What is a Fossil? (1/2)
In the broadest definition, a fossil is the remains of a living thing that lived long ago and that has survived down to the present day by being preserved under natural conditions. The fossils that come down to us are parts of an organism, or remains left behind when the living thing concerned was still alive (the latter are known as trace fossils.) They are formed when dead animals or plants are preserved before they completely decay and eventually become part of the earth's sedimentary rock. In order for fossilization to take place, the animal or plant concerned must be buried in a fairly rapid manner—generally by being covered in a layer of silt. This is generally followed by a chemical process, during which preservation is ensured by means of mineral changes that take place in the original tissues.
Fossils are the most important evidence of the details of prehistoric life. From various regions of the world, hundreds of millions of fossils have been obtained, and they provide a window into the history and structure of life on Earth. Millions of fossils indicate that species appeared suddenly, fully-formed and with their complex structures, and have undergone no changes in the millions of years since. This is significant proof that life was brought into existence out of nothing—in other words that it was created. Not a single fossil suggests that living things formed gradually, in other words that they evolved. The fossil specimens that evolutionists maintain as "intermediate fossils" are few in number, and the invalidity of these has been scientifically proven. At the same time, some of the specimens depicted as intermediate fossils have actually been revealed as fakes, demonstrating that Darwinists are in such a state of despair as to resort to fraud.
For the last 150 years or so, fossils from excavations carried out all over the world prove that fish have always been fish, insects have always been insects, birds have always been birds and reptiles have always been reptiles. Not one single fossil has pointed to any transition between living species—in other words, from fish to amphibian or from reptile to bird. In short, the fossil record has definitively demolished the theory of evolution's basic claim, that species descended from one another by undergoing changes over long periods of time.
In addition to the information that fossils provide concerning life forms, they also supply significant data regarding the history of the planet, such as how the movements of continental plates have altered the surface of the Earth and what kind of climatic changes took place in past eras.
Fossils have attracted the interest of researchers ever since the days of ancient Greece, although their study as a distinct branch of science began only in the middle of the 17th century. This followed the works of the researcher Robert Hooke (author of Micrographia, 1665, and Discourse of Earthquakes, 1668) and Niels Stensen (better known as Nicolai Steno). At the time when Hooke and Steno carried out their investigations, most thinkers did not believe that fossils were actually the remains of living things that had existed in the past. At the heart of the debate over whether fossils were the actual remains of living things lay the inability to explain where fossils were discovered, in terms of geological data. Fossils were frequently found in mountainous regions, although at the time, it was impossible to account for how a fish, for example, could have been fossilized in a stratum of rock so high above sea level. Just as Leonardo da Vinci had previously suggested, Steno maintained that sea levels must have declined over the course of history. Hooke, on the other hand, said that mountains have been formed as the result of warming inside the Earth and earthquakes in the oceanic plates.
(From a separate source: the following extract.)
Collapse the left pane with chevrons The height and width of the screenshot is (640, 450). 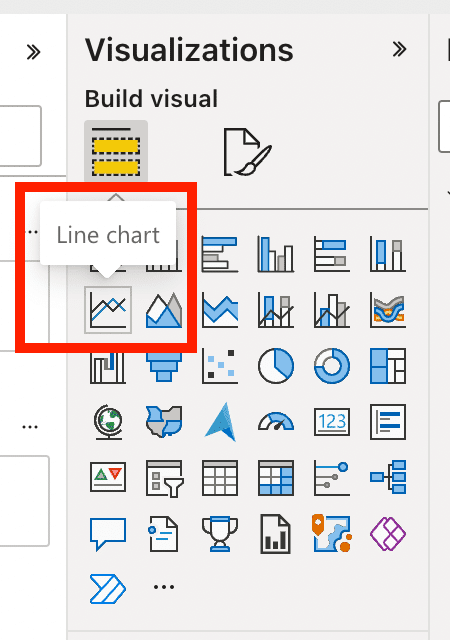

Following the accounts of Hooke and Steno, who explained that fossils were actually the remains of living things that had once lived in the past, geology developed during the 18th and 19th centuries, and systematic fossil collecting and research began turning into a branch of science. The principles that Steno had laid out were followed in the classification and interpretation of fossils. From the 18th century on, the development of mining and increased railway construction permitted greater, more detailed investigation of what lay below the ground surface.
Modern geology revealed that the Earth's crust consisted of enormous sections known as "plates," which moved across the surface of the globe, carrying the continents and forming the oceans. The greater the movement of the plates, the more changes in the Earth's geography. Mountain ranges were the result of the collisions between very large plates. Changes and upthrusts in the Earth's geography that took place over very long periods of time also showed that strata that today form portions of mountains were once under water.
In this way, fossils seen in rock strata emerged as one major means of obtaining information about the different periods of the Earth's history. Geological information showed that the remains of living things preserved after death in sediments—fossils, in other words—rose up in rock strata laid down over enormously long periods of time. Some of the rocks in which fossils were found dated back hundreds of millions of years.
During these studies, it was observed that specific fossil species were found only in specific strata and certain types of rock. Consecutive rock strata were observed to contain their own fossil groups, which could be regarded as that particular layer's "signature." These "signature fossils" could vary, according to time, period, and area. For example, two different environmental conditions and kinds of sediments—an ancient lake bed and a coral reef, for example—might be encountered in the same fossil-bearing stratum belonging to the same geologic period. Alternatively, one might encounter the same fossil "signature" in two different rock beds many kilometers apart from one another. Through the information imparted by these remains, scientists determined the geological time frame that we still use today.